RECORDS PROVIDED
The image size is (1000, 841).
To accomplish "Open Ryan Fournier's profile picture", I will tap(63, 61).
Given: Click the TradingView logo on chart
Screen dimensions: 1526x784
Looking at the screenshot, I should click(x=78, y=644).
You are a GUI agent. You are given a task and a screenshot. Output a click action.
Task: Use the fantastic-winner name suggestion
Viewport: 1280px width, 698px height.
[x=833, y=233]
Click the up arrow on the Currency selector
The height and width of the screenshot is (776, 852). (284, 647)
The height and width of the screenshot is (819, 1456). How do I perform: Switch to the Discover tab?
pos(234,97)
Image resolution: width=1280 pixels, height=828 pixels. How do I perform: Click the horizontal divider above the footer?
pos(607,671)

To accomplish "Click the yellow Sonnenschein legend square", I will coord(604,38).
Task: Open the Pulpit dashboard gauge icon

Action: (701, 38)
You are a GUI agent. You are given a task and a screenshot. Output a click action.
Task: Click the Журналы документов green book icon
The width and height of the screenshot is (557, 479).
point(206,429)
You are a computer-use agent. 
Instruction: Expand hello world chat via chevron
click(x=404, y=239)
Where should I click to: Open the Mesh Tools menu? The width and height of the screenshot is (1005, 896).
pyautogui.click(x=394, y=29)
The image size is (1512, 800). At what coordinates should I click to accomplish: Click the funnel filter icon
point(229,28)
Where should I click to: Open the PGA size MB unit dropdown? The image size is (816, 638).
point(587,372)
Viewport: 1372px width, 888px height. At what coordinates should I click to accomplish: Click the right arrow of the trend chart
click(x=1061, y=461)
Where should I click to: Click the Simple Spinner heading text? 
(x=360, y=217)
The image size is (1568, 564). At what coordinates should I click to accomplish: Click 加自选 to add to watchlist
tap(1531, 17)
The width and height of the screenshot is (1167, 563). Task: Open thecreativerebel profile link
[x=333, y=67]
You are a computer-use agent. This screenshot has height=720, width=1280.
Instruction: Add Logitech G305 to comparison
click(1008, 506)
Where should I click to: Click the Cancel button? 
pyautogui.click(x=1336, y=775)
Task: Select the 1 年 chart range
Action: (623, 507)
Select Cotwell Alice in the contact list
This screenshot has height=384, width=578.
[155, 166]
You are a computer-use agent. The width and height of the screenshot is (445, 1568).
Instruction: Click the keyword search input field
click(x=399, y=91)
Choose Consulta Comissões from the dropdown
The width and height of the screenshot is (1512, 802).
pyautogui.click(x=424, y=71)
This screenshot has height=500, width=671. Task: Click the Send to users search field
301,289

EXERCISE AIM
The output should restate the data exactly, with no line missing.

YOUR SOLUTION
The image size is (1000, 841).
To accomplish "Open Ryan Fournier's profile picture", I will tap(63, 61).
Given: Click the TradingView logo on chart
Screen dimensions: 1526x784
Looking at the screenshot, I should click(x=78, y=644).
You are a GUI agent. You are given a task and a screenshot. Output a click action.
Task: Use the fantastic-winner name suggestion
Viewport: 1280px width, 698px height.
[x=833, y=233]
Click the up arrow on the Currency selector
The height and width of the screenshot is (776, 852). (284, 647)
The height and width of the screenshot is (819, 1456). How do I perform: Switch to the Discover tab?
pos(234,97)
Image resolution: width=1280 pixels, height=828 pixels. How do I perform: Click the horizontal divider above the footer?
pos(607,671)

To accomplish "Click the yellow Sonnenschein legend square", I will coord(604,38).
Task: Open the Pulpit dashboard gauge icon

Action: (701, 38)
You are a GUI agent. You are given a task and a screenshot. Output a click action.
Task: Click the Журналы документов green book icon
The width and height of the screenshot is (557, 479).
point(206,429)
You are a computer-use agent. 
Instruction: Expand hello world chat via chevron
click(x=404, y=239)
Where should I click to: Open the Mesh Tools menu? The width and height of the screenshot is (1005, 896).
pyautogui.click(x=394, y=29)
The image size is (1512, 800). At what coordinates should I click to accomplish: Click the funnel filter icon
point(229,28)
Where should I click to: Open the PGA size MB unit dropdown? The image size is (816, 638).
point(587,372)
Viewport: 1372px width, 888px height. At what coordinates should I click to accomplish: Click the right arrow of the trend chart
click(x=1061, y=461)
Where should I click to: Click the Simple Spinner heading text? 
(x=360, y=217)
The image size is (1568, 564). At what coordinates should I click to accomplish: Click 加自选 to add to watchlist
tap(1531, 17)
The width and height of the screenshot is (1167, 563). Task: Open thecreativerebel profile link
[x=333, y=67]
You are a computer-use agent. This screenshot has height=720, width=1280.
Instruction: Add Logitech G305 to comparison
click(1008, 506)
Where should I click to: Click the Cancel button? 
pyautogui.click(x=1336, y=775)
Task: Select the 1 年 chart range
Action: (623, 507)
Select Cotwell Alice in the contact list
This screenshot has height=384, width=578.
[155, 166]
You are a computer-use agent. The width and height of the screenshot is (445, 1568).
Instruction: Click the keyword search input field
click(x=399, y=91)
Choose Consulta Comissões from the dropdown
The width and height of the screenshot is (1512, 802).
pyautogui.click(x=424, y=71)
This screenshot has height=500, width=671. Task: Click the Send to users search field
301,289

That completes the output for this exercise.